The trustee may avoid any transfer of an interest of the debtor in property, or any obligation incurred by the debtor, that was made or incurred on or within one year before the date of the filing of the petition, if the debtor voluntarily or involuntarily —

(1) made such transfer or incurred such obligation with actual intent to hinder, delay, or defraud any entity to which the debtor was or became, on or after the date that such transfer was made or such obligation was incurred, indebted; or

(2)(A) received less than a reasonably equivalent value in exchange for such transfer or obligation; and

(B)(i) was insolvent on the date such transfer was made or such obligation was incurred, or became insolvent as a result of such transfer or obligation;

(ii) was engaged in business or a transaction, or was about to engage in business or a transaction, for which any property remaining with the debtor was an unreasonably small capital; or

(iii) intended to incur, or believed that the debtor would incur, debts that would be beyond the debtor's ability to pay as such debts matured.
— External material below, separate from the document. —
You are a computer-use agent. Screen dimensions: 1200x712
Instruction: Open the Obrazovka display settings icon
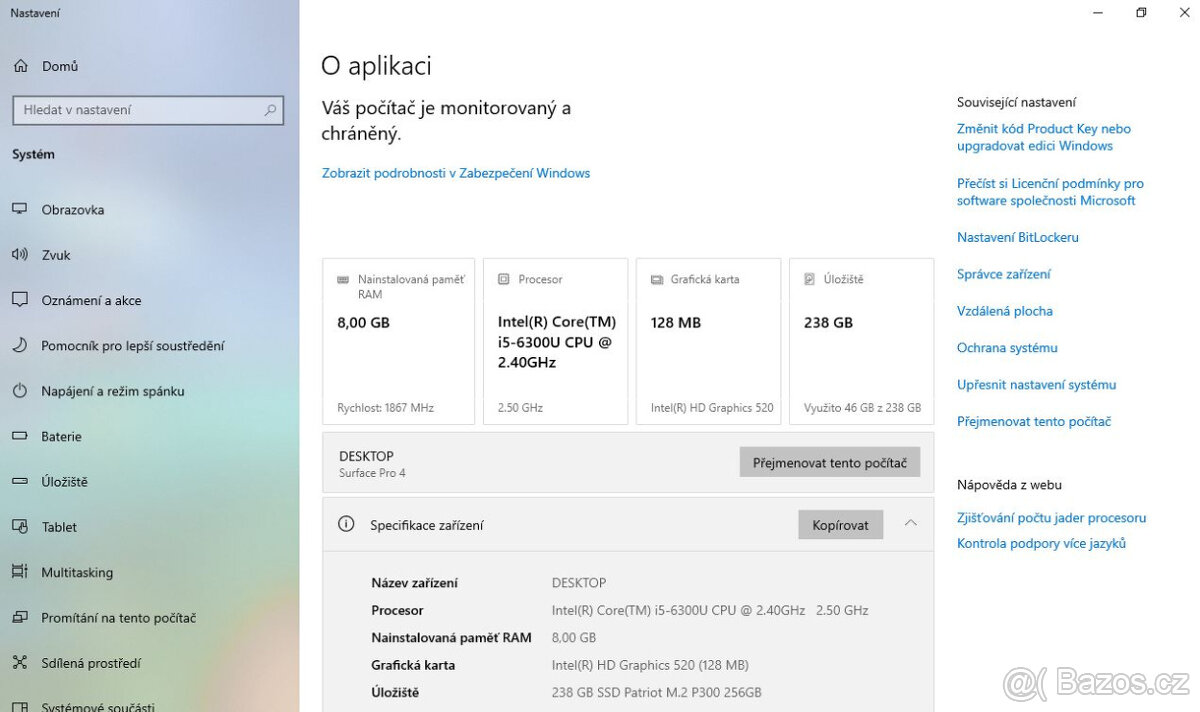coord(20,210)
[2] Section 276 provides, "Every conveyance made and every obligation incurred with actual intent, as distinguished from intent presumed in law, to hinder, delay, or defraud either present or future creditors, is fraudulent as to both present and future creditors."
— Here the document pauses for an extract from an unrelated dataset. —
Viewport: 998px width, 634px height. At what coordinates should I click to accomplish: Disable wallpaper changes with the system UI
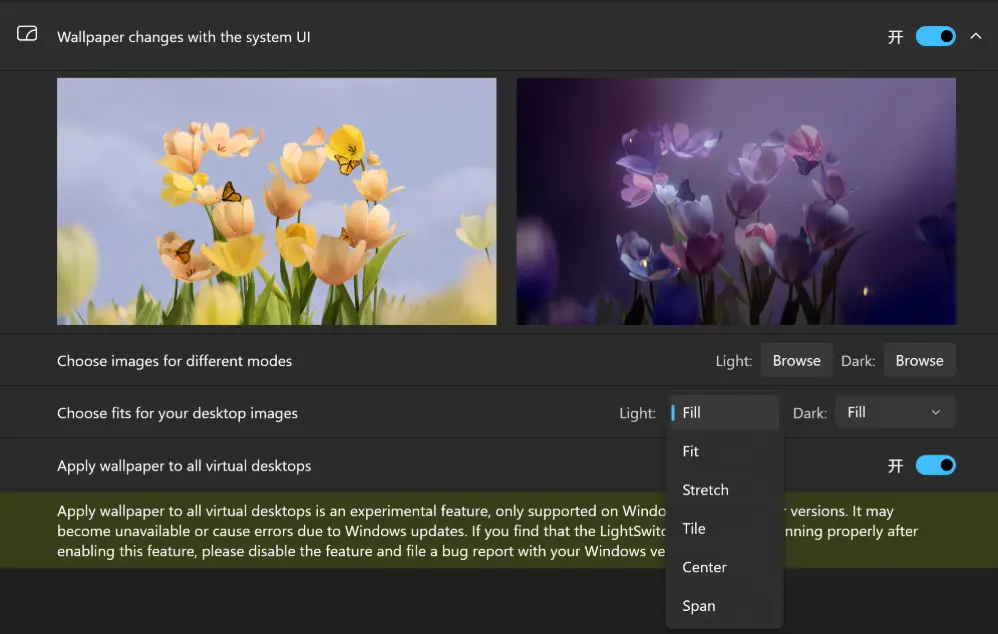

[3] Section 101(54) provides that, "`transfer' means every mode, direct or indirect, absolute or conditional, voluntary or involuntary, of disposing of or parting with property or with an interest in property, including retention of title as a security interest and foreclosure of the debtor's equity of redemption."

[4] However, under the New York Debtor and Creditor Law, which incorporates the Uniform Fraudulent Conveyance Act, the term "conveyance" is not as broadly defined as in the Bankruptcy Code and does not include involuntary transactions. Section 270 defines "conveyance" as including "every payment of money, assignment, release, transfer, lease, mortgage or pledge of tangible or intangible property, and also the creation of any lien or incumbrance." Therefore, under the New York Debtor and Creditor Law, the non-collusive termination of an executory contract involuntarily in accordance with its terms and by reason of a debtor's material defaults is by definition not a fraudulent conveyance.

[5] Matter of Wey, 854 F.2d 196 (7th Cir.1988) (forfeiture of downpayment); Matter of Commodity Merchants, Inc., 538 F.2d 1260 (7th Cir. 1976) (contract termination); In re Veretto, 131 B.R. 732 (Bankr.D.N.M.1991) (termination of real estate contract); In re Indri, 126 B.R. 443 (Bankr.D.N.J.1991) (lease termination); In re Pinto, 89 B.R. 486 (Bankr.E.D.Pa.1988) (lease termination); In re Edward Harvey Co., Inc., 68 B.R. 851 (Bankr.D.Mass.1987) (lease termination); In re Sheppard's Dental Centers, Inc., 65 B.R. 274 (Bankr.S.D.Fla.1986) (termination of management agreement); In re Queen City Grain, 51 B.R. 722 (Bankr.S.D.Ohio 1985) (lease termination); In re Fashion World, 44 B.R. 754 (Bankr.D.Mass.1984) (lease termination); In re Jermoo's, Inc., 38 B.R. 197 (Bankr.W.D.Wis. 1984) (franchise contract termination).

[6] Another bankruptcy court has come to the same conclusion that the termination of an executory contract is not a fraudulent transfer but found this on the basis that it did not fit into the definition of "transfer." In re Jermoo's, Inc., 38 B.R. 197, 206 (Bankr.W.D.Wis.1984). The Bankruptcy Court in Jermoo's noted that only 2 reported decisions understood that the termination of an executory contract was within the meaning of "transfer" but said "Since it is reasonable to assume that a great many executory contracts were terminated against insolvent debtors prior to bankruptcy filings, the nearly total silence of the courts strongly suggests a continuing practical construction of the fraudulent transfer statute by the bench and bar which excludes from the statute rightful terminations of operating agreements." Id. at 203-204. Although this Court does believe the termination of an executory contract to be a transfer within the meaning of Section 548, just like the Jermoo's court, this Court does not believe a rightful non-collusive termination by reason of a debtor's material defaults to be a fraudulent transfer.